***** PASSAGE PROVIDED *****

ADR-0001 — Semantic cache implemented in the wrapper
Status: accepted Date: 2026-06-01
Context
Layer 4 costs (LLM calls) scale as × N sessions × N tokens and are the only cost lever
that grows unbounded as usage increases. Cortex provides no native semantic caching:
identical or near-identical prompts from different users each trigger a full model call.
On repetitive workloads (e.g. PLUTO_SCHOOL: "explain the Pythagorean theorem" asked by dozens of students) this means N LLM calls for what is semantically one question.
Decision
PinkyAI implements a semantic cache layer on top of AI_EMBED + VECTOR_COSINE_SIMILARITY.
- Each prompt is embedded before the Cortex call.
- The cache table (
DB_{APP}.{client}.AI_CACHE) is queried for a vector with cosine similarity ≥ threshold (default 0.92). - On hit: return the stored response — 0 tokens consumed.
- On miss: call Cortex, store (embedding, response, model) in the cache.
Cache tables are per-client schema: they drop automatically when the client schema is dropped at unsubscription. No cross-client data bleed.
Consequences
- Estimated ~40% cache hit rate on repetitive educational workloads.
- Threshold 0.92 is the default; callers can override per use case (lower = more hits, higher = stricter match).
- This ADR is explicitly temporary: if Snowflake ships native semantic caching in Cortex,
the cache layer is removed and
PinkyAIdelegates directly. - Adds one
AI_EMBEDcall per cache miss (amortised over hits).

***** DATASET CONTENT *****

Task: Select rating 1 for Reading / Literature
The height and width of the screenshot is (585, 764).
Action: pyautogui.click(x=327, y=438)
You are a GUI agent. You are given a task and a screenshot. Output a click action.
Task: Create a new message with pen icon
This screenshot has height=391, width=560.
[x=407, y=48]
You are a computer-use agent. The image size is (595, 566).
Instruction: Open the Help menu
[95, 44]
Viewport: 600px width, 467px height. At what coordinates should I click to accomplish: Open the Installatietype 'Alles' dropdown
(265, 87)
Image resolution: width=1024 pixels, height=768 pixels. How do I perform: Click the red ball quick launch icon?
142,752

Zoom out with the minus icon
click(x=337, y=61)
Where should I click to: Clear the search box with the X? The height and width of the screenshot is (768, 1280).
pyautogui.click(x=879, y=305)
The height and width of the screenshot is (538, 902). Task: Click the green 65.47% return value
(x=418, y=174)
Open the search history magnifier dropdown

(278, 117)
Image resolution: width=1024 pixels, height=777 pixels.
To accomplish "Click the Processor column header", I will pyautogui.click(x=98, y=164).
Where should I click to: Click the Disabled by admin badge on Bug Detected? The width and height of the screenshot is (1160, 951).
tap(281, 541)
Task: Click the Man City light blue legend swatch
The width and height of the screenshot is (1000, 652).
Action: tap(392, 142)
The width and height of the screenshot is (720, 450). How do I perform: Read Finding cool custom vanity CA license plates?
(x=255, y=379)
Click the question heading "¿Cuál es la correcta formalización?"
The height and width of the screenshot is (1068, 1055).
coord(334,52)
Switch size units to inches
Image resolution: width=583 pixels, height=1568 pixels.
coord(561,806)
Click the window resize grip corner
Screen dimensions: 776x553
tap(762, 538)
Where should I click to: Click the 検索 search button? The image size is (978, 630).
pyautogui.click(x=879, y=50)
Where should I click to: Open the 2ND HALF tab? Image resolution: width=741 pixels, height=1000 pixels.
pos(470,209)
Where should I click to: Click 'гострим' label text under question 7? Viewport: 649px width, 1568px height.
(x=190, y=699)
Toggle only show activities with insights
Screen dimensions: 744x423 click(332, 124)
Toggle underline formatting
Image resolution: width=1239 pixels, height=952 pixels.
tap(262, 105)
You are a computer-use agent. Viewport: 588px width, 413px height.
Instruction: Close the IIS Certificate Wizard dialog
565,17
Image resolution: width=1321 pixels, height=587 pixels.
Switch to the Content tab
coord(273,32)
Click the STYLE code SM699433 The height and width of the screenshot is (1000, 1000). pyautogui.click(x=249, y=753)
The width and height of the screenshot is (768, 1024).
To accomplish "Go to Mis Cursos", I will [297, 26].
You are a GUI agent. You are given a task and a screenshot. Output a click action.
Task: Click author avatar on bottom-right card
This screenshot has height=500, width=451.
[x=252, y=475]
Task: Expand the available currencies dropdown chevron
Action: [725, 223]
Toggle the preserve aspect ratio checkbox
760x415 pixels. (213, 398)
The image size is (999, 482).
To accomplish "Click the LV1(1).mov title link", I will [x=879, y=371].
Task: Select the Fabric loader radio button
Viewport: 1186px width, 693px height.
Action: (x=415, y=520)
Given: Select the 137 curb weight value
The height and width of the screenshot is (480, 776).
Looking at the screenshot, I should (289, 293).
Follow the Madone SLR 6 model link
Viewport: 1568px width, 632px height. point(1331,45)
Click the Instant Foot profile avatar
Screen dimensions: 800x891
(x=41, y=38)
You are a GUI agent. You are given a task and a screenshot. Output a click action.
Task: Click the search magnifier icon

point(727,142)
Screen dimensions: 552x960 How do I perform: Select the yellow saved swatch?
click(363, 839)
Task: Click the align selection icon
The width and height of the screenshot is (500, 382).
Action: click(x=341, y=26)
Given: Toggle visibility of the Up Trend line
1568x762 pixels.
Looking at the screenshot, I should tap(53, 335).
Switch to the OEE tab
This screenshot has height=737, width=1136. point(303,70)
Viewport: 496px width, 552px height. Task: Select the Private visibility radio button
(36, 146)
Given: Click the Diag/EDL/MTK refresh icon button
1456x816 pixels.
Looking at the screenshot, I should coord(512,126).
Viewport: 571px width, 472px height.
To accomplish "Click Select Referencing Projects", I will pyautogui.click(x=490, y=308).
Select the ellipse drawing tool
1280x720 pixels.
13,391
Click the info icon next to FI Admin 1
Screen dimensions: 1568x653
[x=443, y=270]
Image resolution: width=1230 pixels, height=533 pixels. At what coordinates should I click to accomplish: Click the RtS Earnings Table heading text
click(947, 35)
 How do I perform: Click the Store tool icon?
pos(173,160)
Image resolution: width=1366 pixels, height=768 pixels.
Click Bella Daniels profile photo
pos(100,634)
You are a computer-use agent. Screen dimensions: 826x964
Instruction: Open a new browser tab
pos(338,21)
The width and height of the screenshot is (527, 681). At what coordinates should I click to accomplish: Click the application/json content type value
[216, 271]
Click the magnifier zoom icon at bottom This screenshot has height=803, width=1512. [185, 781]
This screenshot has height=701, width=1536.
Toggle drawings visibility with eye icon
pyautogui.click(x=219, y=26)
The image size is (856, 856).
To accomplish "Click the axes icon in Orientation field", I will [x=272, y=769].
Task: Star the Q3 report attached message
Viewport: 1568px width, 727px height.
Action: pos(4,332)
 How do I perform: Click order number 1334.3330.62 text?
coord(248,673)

*****

» **ASSIGNMENT 1**: According to the semantic cache ADR, what cosine similarity threshold counts as a cache hit by default?
» **ASSIGNMENT 2**: Reproduce the portion of the semantic cache ADR between "- On miss: call" and "repetitive educational workloads.", inclusive.

» **FINAL ANSWER 1**: 0.92

» **FINAL ANSWER 2**:
- On miss: call Cortex, store (embedding, response, model) in the cache.
Cache tables are per-client schema: they drop automatically when the client schema is dropped at unsubscription. No cross-client data bleed.
Consequences
- Estimated ~40% cache hit rate on repetitive educational workloads.